This is not to fault Douglas’ reading. In fact, I have found her to be one of the most attentive and convincing scholars to attack this issue of closure in hyperlinked narrative. Consider, though, the commentary that another lexia makes on this act of making final connections. “I’m sorry […] I am sorry but I’ll have to end this now. I do know what you feel. You make some choices, you begin to see a pattern emerging, you want to give yourself to believing despite the machine. You think you’ve found something. […] That’s why I’m sorry I have to end it for you so soon” (“calm”). Here, the narrator’s perspective seems to shift from first-person Peter’s point of view to that of the author’s point of view – calling into question the links that we might have made, the ease with which we assign importance to one aspect of the text over another. Upon my first reading, it was this lexia that signaled the “end” to me – this was the place where the narrative cycle started again, and the next screen returned to that same sentiment “I want to say I may have seen my son die this morning” (“I want to say”). Upon trying to recreate that moment a day later, though, the task becomes impossible. No longer do the same yield words take me to the same lexias. My orientation is thrown off, and I, despite my best intentions, begin to read another fabula – I come across new beginnings, middles, and ends to this tale. It is not just that the same information is presented to me in a new or unusual order; Joyce’s Afternoon allows the content of the story to shift upon different telling. If, in my second reading, I never come across the discussion between Wert and Peter, that signals to me a new fabula, not just a new sjužet. This statement will likely cause some critics to murmur dissent, but, to them I ask – at what point does the archetypal “hero rescues princess” tale no longer resemble this master-plot at all? Once the princess becomes a house about to be demolished? Once the princess jumps out her own window to kill herself? The concept of variations on a plot is certainly debatable, but, for me, a reading that introduces completely new material, perhaps not even referencing some of the more salient features of another’s understanding of Afternoon, signifies the possibility for a multitude of stories to be present.
Related Concepts: Closure, Narrative
Let’s consider, though, the possibility of the “story” of this work being translated into different media genres. In 253: The Print Remix, Geoff Ryman adapts his internet-based work, 253: a novel for the Internet about London Underground in seven cars and a crash into a codex-based piece. This adaptation works on the level of plot, as the reader can simply follow along the cars of passengers in either text, or, though the use of either hyperlinks or the cross-referenced index in the back, can view the connections between passengers. It is arguable, though, if Ryman’s print version of the work holds the same associative immediacy as the online version, and my experience of this piece has been a feeling of dissatisfaction at simply trudging along the subway line as the narrative describes the same three features of each of the passengers. Yet how would Afternoon fare should it be remade into a new media form? I think that in order to answer this question, we have to first consider the traditional and non-traditional literary devices that Joyce uses.
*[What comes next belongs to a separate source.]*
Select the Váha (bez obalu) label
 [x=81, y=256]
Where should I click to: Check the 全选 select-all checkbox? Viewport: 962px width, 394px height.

This work makes use of various allusions to outside texts, pointedly referencing the allusions that occur even without the help of a hyperlinked structure. In the [Die] lexia, Peter narrates:
“I felt certain it was them, I recognized her car from that distance, not more than a hundred yards off along the road to the left where she would turn if she were taking him to the Country Day School. Two men stood near the rear of the grey buick and a woman in a white dress sprawled on the wide lawn before them, two other men crouching near her. Another, smaller body beyond. In the distance, coming toward them and the road along which I passed, there were the insistent blue lights of a sheriff’s cruiser and a glimpse of what I thought to be the synchronized red lights of the emergency wagon. It was like something from a film: Blowup or the Red Desert.”
Blowup, directed by Michelangelo Antonioni, is a famous art-film that questions perception, representation, and the validity of observation as the viewer watches professional photographer Thomas navigate the possibility of being an inadvertent witness to a murder. The reference to this film, which itself is based off of a Cortazar story, is one of the many complex intertextual relationships which allude to other texts. In another delightful example, the lexia “Hop Scotch” includes the following quotation: “In its own way, this book consists of many books, but two books above all. The first can be read in normal fashion and it ends with Chapter 56…The second should be read beginning with Chapter 73 and then following the sequence indicated.” Readers unfamiliar with Cortazar’s famous text will likely quickly skip over this allusion, but to those aware of the post-modern text this lexia will ring with a metafictional air of whimsy. As an invitation to make these connections, the default link following this lexia is “Cortazar”, and includes a quote from Blowup: “I leaned up against the wall of my room and was happy because the boy had just managed to escape, I saw him running off, in focus again, springing with his hair flying in the wind, learning finally to fly across the island.” This excerpt works on both the level of discourse and story. Pointing attention to the discourse Joyce utilizes, the passage links the post-modernist, fragmented narrative techniques of both Antonioni and Cortazar to Joyce’s narrative. On the story level, the quotation can be interpreted to be read as a happy daydream from Peter’s perspective, in which the boy might have escaped possible death after all, or, even more ominously, as the boy learns to finally “fly” away in the act of leaving this world of pain and hurt. This cycle of extra-textual linking continues, through Borges, Legges, Anaïs Nin and others. Joyce’s inclusion of these references is certainly not accidental, and they seem to suggest that his use of the “linking” function of hypertext is twofold – these linked lexias consciously refer to other lexias from the work, but non-linked terms can also refer to other frames of reference – it is up to the conscientious and attentive reader to make the connections work for him or herself. The presence of literary allusions within the text is not unique to electronic fiction, however, the physical linking and changing sequencing of reading patterns just may be.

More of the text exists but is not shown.